Medical radiation exposure
WHO Global Initiative on Radiation Safety in Health Care Settings
The use of radiation in medicine has led to major improvements in the diagnosis and treatment of human diseases. Annually, worldwide, more than 3,600 million X-ray examinations are performed, 37 million nuclear medicine procedures are carried out, and 7.5 million radiotherapy treatments are given. As the benefits for patients gain recognition, the use of radiation in medicine increases. While the development of modern health technology makes new applications safer, their inappropriate use can lead to unnecessary or unintended radiation doses, and can cause potential health hazards for patients and staff.
International Day of Medical Physics: 7th November 2014
International Radiology Day - World Radiography Day: 8th November 2014
The World Health Organization congratulates all medical physicists, radiologists and radiographers and encourages health professionals using radiation in health care to continually improve safety and quality, to foster excellence in health care services.

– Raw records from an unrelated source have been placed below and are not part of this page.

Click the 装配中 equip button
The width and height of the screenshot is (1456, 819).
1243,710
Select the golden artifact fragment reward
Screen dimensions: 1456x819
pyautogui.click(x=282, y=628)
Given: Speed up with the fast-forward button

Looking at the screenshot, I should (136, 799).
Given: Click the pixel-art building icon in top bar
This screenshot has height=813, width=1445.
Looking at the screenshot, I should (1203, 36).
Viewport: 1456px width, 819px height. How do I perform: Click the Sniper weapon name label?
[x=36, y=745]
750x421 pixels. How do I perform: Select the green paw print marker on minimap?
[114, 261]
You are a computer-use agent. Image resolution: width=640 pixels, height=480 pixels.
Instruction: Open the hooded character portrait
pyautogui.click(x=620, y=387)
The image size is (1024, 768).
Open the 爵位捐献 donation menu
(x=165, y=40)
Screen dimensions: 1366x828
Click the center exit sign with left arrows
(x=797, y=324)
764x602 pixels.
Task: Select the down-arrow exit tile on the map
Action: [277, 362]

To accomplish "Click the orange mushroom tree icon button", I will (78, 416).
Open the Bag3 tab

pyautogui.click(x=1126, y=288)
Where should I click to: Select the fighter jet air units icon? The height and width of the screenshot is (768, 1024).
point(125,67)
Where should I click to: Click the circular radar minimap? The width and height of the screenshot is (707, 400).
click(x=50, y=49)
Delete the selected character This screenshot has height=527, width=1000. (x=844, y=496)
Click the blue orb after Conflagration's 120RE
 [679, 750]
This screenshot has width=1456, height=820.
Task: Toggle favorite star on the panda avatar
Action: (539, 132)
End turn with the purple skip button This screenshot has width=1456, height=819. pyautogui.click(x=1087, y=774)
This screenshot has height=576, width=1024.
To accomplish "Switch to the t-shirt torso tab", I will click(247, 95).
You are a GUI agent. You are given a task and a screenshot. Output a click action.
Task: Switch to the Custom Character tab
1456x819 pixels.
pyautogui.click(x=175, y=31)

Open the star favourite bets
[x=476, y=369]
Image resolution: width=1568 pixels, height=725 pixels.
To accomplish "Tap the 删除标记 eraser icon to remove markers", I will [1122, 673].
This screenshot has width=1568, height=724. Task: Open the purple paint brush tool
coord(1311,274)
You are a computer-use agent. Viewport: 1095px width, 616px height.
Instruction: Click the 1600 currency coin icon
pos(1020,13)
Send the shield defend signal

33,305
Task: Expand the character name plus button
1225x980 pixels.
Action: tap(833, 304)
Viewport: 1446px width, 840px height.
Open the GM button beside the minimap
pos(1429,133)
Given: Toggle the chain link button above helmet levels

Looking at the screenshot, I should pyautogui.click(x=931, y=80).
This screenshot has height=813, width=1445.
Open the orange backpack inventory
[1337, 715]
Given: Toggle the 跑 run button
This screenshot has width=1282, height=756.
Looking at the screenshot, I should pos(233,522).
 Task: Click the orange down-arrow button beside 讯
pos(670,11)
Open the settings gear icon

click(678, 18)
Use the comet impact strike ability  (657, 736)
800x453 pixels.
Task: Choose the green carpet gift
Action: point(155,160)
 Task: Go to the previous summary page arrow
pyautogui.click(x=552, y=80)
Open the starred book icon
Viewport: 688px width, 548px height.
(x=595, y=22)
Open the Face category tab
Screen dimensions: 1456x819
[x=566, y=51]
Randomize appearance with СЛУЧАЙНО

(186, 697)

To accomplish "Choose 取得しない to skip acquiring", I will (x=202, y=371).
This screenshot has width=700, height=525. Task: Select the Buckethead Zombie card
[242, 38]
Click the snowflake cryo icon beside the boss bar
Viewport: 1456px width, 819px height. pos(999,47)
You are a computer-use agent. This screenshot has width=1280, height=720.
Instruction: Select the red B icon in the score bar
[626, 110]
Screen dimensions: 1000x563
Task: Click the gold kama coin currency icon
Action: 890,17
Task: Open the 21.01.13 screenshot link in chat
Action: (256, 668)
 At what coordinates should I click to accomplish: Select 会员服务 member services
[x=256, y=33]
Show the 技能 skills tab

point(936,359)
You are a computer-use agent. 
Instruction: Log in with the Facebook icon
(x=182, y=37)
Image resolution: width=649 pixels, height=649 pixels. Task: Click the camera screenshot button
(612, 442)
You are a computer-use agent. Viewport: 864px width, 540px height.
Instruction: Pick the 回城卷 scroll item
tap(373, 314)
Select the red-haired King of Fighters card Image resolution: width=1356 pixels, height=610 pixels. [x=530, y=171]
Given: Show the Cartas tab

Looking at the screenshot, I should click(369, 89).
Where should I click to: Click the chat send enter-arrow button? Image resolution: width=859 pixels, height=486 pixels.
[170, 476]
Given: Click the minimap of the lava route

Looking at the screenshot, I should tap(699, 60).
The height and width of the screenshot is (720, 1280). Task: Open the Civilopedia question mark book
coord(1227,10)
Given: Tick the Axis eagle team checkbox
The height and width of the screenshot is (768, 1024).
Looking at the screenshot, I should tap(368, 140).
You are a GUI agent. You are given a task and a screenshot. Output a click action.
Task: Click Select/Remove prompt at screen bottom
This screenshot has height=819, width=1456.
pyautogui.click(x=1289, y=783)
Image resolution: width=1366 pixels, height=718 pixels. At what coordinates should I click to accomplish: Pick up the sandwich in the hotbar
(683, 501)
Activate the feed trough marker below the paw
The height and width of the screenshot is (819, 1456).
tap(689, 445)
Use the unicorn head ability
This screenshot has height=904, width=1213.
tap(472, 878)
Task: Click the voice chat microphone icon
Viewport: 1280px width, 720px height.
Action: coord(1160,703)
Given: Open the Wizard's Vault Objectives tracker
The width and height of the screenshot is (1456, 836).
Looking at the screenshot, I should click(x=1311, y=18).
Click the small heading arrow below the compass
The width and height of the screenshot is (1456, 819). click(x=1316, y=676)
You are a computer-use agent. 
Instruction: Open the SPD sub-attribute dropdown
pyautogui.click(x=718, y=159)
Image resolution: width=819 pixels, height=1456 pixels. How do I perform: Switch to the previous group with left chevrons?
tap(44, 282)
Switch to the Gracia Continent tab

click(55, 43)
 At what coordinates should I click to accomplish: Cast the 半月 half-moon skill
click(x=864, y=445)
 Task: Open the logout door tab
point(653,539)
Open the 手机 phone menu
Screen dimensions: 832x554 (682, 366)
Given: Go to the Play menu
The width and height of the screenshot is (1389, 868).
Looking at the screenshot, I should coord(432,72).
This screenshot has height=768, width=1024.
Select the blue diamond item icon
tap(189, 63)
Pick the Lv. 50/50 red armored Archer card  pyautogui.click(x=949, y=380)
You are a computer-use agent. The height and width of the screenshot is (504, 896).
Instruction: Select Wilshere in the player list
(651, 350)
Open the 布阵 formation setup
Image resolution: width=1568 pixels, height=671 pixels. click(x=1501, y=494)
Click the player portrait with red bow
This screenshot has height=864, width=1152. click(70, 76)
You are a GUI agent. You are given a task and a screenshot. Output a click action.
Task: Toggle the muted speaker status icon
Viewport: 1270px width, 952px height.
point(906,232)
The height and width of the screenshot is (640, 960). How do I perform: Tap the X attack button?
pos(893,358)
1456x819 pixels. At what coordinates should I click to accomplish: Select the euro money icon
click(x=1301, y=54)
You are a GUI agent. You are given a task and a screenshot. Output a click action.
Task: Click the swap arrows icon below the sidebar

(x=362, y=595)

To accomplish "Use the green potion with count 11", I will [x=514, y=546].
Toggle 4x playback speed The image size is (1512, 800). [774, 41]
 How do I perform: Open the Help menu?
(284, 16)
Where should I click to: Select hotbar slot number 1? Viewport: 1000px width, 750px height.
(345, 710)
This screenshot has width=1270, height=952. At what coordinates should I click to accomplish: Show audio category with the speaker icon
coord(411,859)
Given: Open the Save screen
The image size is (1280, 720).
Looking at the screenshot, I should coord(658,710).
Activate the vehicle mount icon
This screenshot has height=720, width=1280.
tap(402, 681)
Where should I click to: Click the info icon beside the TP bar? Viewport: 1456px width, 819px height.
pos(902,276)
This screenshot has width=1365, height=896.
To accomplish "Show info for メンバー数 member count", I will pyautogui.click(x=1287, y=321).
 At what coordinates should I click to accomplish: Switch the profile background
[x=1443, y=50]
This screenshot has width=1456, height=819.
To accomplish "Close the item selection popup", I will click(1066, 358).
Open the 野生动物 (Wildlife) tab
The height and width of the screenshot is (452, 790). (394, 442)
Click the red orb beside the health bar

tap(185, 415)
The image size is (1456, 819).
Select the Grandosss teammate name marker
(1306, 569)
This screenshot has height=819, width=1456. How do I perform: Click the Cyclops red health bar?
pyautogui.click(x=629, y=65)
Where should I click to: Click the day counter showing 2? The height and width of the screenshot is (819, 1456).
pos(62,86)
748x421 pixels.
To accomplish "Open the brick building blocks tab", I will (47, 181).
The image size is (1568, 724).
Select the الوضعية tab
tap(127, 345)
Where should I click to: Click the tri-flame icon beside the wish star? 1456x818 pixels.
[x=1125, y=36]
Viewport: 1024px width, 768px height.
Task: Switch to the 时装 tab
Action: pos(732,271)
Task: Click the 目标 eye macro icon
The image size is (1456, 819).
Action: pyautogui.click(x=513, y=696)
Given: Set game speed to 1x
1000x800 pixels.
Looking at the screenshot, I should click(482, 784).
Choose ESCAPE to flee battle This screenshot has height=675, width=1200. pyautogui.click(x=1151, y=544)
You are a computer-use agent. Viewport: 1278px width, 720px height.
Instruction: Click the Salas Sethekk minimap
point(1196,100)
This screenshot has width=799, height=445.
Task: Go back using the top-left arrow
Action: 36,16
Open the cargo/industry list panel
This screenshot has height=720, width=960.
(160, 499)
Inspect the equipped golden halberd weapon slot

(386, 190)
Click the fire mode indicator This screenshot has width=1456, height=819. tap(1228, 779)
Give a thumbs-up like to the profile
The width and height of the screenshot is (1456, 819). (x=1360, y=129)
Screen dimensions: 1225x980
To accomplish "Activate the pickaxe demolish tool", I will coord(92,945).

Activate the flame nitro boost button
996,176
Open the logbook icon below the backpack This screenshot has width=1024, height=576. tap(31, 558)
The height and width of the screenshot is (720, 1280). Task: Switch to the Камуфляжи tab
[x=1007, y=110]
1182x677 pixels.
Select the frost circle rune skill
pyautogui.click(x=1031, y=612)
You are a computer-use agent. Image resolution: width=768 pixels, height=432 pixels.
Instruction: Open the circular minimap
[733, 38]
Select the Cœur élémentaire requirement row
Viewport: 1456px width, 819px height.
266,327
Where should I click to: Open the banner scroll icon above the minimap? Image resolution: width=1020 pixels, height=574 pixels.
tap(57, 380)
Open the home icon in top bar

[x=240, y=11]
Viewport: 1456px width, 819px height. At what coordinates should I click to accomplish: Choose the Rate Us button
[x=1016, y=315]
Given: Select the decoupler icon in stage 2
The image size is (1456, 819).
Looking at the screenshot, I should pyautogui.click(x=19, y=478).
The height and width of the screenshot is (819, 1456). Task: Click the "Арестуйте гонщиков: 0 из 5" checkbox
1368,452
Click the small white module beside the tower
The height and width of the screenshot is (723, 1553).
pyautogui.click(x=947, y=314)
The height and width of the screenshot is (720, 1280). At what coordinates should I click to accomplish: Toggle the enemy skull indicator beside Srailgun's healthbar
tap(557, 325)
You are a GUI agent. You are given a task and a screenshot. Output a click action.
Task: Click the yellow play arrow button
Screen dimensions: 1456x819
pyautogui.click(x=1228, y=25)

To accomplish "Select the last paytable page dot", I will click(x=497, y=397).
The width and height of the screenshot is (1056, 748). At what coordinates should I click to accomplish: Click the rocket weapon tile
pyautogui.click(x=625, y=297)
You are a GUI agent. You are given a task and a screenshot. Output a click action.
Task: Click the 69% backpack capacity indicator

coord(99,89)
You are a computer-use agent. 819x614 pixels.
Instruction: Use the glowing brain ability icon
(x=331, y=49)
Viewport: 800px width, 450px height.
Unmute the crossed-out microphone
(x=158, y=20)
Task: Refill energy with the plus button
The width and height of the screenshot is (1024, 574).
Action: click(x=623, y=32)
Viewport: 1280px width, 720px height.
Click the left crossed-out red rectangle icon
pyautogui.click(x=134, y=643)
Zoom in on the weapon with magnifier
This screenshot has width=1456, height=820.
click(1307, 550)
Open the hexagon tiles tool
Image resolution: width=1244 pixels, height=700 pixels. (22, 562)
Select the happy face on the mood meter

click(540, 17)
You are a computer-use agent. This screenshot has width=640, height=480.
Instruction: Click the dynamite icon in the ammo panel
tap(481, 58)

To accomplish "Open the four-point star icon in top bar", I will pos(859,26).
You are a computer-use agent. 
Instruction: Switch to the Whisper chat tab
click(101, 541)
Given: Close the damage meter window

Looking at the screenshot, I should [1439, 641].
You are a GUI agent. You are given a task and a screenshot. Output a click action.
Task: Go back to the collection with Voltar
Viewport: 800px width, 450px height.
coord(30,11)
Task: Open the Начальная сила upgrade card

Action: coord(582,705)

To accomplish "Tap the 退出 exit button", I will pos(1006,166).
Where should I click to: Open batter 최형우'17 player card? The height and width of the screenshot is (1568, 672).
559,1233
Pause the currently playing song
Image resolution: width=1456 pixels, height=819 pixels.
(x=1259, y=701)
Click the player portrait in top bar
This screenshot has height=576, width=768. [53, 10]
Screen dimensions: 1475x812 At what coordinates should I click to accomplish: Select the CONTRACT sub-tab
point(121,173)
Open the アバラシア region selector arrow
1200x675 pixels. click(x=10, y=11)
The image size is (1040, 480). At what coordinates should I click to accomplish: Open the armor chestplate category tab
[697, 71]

WHO is conducting a Global Initiative on Radiation Safety in Health Care Settings to mobilize the health sector towards safe and effective use of radiation in medicine. Focusing on public health aspects related to the risks and benefits of the use of radiation in medicine, this initiative includes activities in the areas of radiation risk assessment, management and communication.
Health professionals generally have a low awareness of radiation doses in radiological medical procedures as well as of the nature and magnitude of the related radiation risks. An area of special concern is the unnecessary use of radiation when clinical evaluation or other imaging modalities could provide an accurate diagnosis. Justification of procedures is particularly critical in paediatric health care. Children are especially vulnerable to environmental threats and have a longer life-span to develop long-term radiation-induced health effects like cancer.